Why No Uproar For Heaven?
January 12
00:00 2013

Submitted by Kalvin Michael Smith, Guest Columnist

Kalvin Michael Smith

Kalvin Michael Smith

Heaven Sutton was the seven-year-old African American girl who was shot and killed in Chicago last year while fleeing with her mother.

“Why no uproar for Heaven?”

Not downplaying the Trayvon Martin ordeal because it was a horrific injustice. But why is it that there is no outrage over the black-on-black fatalities occurring throughout the country?

People traveled from far and wide to denounce the actions of George Zimmerman against Trayvon Martin. Why do we downplay the actions against little Heaven as the norm? Most of us have become content with the violent actions of many African-Americans towards one another. Even though Heaven may not have been the intended victim, some other African-American was.

The violence that is being perpetrated in the streets of our communities will continue to get worse the longer everyone turns their head the other way and accepts these actions as a part of our culture. Violence towards one another and self-genocide is not the culture of our people nor a part of it. Our ancestors, all the way back in Egypt, Timbuktu, Alexandria, and beyond, all the way up into slavery and beyond, were a people of love, spiritual awareness, self-awareness, family oriented and culturally grounded. So I ask you, why no national uproar?

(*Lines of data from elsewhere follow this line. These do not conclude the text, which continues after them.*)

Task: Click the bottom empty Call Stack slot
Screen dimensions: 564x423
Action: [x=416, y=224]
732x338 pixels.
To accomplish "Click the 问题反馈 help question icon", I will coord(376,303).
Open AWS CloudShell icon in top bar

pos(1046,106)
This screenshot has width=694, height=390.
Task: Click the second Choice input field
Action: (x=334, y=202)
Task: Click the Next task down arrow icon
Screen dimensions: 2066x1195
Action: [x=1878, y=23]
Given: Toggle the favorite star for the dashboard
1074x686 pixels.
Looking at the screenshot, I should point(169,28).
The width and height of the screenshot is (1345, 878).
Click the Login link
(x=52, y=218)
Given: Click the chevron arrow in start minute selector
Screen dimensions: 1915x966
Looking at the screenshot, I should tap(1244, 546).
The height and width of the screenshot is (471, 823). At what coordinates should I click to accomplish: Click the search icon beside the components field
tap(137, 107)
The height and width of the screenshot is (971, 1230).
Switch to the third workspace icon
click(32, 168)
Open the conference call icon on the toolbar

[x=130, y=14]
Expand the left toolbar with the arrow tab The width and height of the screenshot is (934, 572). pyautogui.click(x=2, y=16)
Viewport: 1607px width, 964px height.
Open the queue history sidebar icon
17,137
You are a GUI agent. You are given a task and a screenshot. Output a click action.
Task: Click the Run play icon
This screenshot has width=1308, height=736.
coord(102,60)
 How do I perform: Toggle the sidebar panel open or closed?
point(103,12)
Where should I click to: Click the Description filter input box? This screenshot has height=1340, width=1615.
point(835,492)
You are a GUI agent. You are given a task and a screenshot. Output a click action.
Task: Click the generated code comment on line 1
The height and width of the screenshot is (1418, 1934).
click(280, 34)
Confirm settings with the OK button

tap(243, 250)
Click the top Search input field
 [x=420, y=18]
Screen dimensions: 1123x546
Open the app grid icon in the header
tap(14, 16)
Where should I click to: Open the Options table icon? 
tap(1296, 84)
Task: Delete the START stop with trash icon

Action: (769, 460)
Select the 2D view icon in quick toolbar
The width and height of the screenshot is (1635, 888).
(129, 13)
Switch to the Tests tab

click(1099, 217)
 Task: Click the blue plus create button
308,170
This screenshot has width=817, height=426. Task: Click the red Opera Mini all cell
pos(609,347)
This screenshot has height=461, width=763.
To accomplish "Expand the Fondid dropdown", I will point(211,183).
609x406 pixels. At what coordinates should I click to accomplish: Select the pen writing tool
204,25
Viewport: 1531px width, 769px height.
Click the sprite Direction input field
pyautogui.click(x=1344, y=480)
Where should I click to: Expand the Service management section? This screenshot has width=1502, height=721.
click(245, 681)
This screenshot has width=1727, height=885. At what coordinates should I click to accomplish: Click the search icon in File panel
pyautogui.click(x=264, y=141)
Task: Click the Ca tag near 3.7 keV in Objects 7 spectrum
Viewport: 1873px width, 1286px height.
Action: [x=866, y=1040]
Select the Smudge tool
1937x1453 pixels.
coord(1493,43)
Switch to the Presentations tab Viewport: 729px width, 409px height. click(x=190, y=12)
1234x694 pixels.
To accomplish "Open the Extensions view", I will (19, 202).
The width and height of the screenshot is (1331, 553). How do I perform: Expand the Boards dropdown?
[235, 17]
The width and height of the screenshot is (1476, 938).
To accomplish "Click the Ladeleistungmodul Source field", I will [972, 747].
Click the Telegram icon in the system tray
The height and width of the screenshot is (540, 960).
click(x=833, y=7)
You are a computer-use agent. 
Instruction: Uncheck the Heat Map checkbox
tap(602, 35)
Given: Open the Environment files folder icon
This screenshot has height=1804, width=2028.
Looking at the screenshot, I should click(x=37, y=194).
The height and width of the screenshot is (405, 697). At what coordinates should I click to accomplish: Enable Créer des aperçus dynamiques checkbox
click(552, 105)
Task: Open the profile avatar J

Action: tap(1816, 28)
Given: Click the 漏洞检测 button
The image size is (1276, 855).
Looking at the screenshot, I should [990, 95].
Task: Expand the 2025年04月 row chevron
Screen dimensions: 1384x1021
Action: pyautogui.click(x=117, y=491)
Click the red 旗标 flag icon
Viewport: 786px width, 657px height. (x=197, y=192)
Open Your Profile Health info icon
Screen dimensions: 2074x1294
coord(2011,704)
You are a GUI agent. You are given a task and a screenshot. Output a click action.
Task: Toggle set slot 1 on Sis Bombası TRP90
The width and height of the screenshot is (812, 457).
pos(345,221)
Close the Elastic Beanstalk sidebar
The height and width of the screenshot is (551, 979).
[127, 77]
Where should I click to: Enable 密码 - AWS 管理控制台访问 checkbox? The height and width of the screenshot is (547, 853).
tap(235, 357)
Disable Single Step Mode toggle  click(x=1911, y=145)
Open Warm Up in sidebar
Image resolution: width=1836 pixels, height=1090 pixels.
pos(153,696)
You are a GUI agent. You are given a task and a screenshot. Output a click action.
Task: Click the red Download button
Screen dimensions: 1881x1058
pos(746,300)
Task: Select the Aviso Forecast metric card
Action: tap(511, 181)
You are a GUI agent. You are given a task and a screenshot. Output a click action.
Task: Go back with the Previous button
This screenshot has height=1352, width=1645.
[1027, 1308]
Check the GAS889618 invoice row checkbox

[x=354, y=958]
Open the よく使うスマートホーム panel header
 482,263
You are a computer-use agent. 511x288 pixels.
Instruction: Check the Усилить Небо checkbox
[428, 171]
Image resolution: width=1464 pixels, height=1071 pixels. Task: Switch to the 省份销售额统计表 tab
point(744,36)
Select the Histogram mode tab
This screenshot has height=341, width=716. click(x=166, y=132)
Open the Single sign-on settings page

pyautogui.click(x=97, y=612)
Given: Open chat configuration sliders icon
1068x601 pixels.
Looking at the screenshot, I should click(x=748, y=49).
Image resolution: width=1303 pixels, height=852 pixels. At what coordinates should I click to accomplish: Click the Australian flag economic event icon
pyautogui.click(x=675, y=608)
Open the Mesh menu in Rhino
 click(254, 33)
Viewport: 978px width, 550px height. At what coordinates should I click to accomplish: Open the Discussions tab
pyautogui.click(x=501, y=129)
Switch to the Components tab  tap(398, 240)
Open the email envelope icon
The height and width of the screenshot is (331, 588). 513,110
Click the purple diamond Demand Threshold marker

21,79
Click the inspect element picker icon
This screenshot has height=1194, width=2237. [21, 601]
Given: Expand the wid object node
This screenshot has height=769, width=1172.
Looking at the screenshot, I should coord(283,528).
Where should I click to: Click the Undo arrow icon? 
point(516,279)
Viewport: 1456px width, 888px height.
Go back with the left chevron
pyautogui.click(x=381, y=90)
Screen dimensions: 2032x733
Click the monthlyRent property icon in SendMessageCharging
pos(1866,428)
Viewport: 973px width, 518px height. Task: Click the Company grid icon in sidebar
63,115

Not only have most African-Americans strayed away from the values of our ancestors. We have strayed after things that bring us nothing but spiritual and physical destruction.

As I always say, “We glamorize things that are of no worth.” Many of us are so mentally and spiritually poor, that we live out our lives daily to be accepted by others, never taking the time to learn and accept ourselves.

Our youth must learn to love instead of hate. They must learn to love themselves first, because until then they can never love one another. Black-on-black violence has been an issue at the top of the list of improvements within the African-American communities for years and that’s part of the problem: that it’s only at the top of the list and only being talked about.

Everyone must become hands-on, foot soldiers.

Ending the epidemic of black-on-black violence could help improve educational opportunities. Safer neighborhoods are essential to creating better learning environments. A mass campaign to end these senseless murders could save the lives of thousands of victims of black-on-black violence. Lily Tomlin once stated; “I always wondered why somebody doesn’t do something about that, then I realized that I was somebody.” Why No Uproar For Heaven?

Kalvin Michael Smith is a Winston-Salem man serving time in the Caswell Correctional Institution for the 1997 beating of Jill Marker. Smith has always maintained his innocence and a growing number of local residents are questioning his conviction and the investigation that led to it.